Novelist William McIlvanney was born in Kilmarnock and studied at the Academy there, before going on to read an MA in English at the University of Glasgow. After graduating in 1960, he worked for 15 years as an English teacher. His first novel, Remedy is None, won the Geoffrey Faber Memorial Prize in 1996. He is best known for his gritty portrayals of working class life in 1970s Glasgow and Kilmarnock (fictionalised as “Graithnock”). His 1975 novel Docherty won the Whitbread Novel Award, and its sequel, The Kiln, won a Saltire Society Award.

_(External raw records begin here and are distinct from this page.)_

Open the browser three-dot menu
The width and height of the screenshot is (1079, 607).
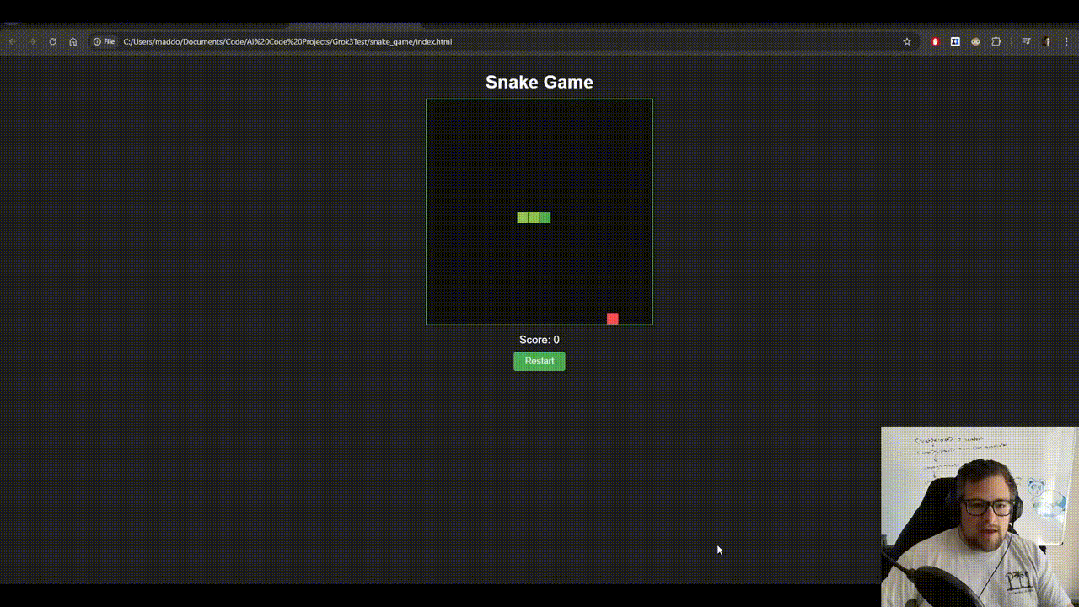tap(1067, 42)
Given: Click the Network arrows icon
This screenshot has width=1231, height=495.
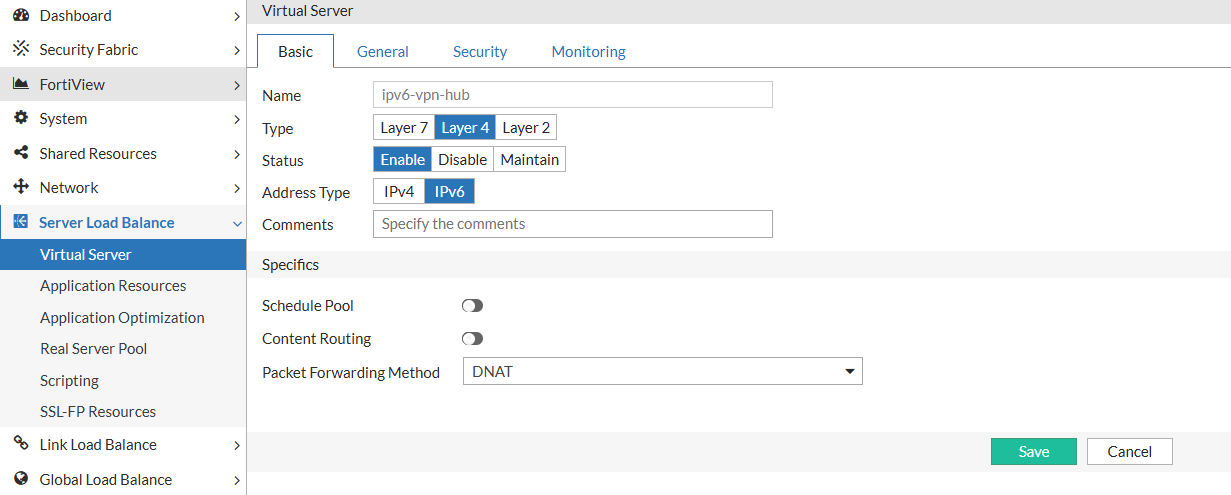Looking at the screenshot, I should point(20,187).
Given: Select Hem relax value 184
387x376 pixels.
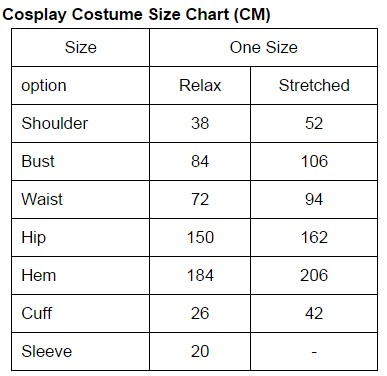Looking at the screenshot, I should tap(200, 275).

McIlvanney’s 1985 novel The Big Man was made into a film starring Liam Neeson and featuring Billy Connolly. His most recent novel is Weekend, published in 2006. McIlvanney is also a successful poet, with collections published in 1970 and 1991.
Unfortunately McIlvanney’s books went out of print but 2012 saw a real revival of interest in the author and his works. Canongate’s editorial director, Francis Bickmore, bought world rights and republished Laidlaw, The Papers of Tony Veitch and Strange Loyalties in 2013, followed by Doherty and The Big Man in 2014.
William McIlvanney’s brother Hugh is a respected sports journalist and writer, and his son, Liam McIlvanney, is an academic and novelist working in New Zealand. William McIllvanney died in 2015.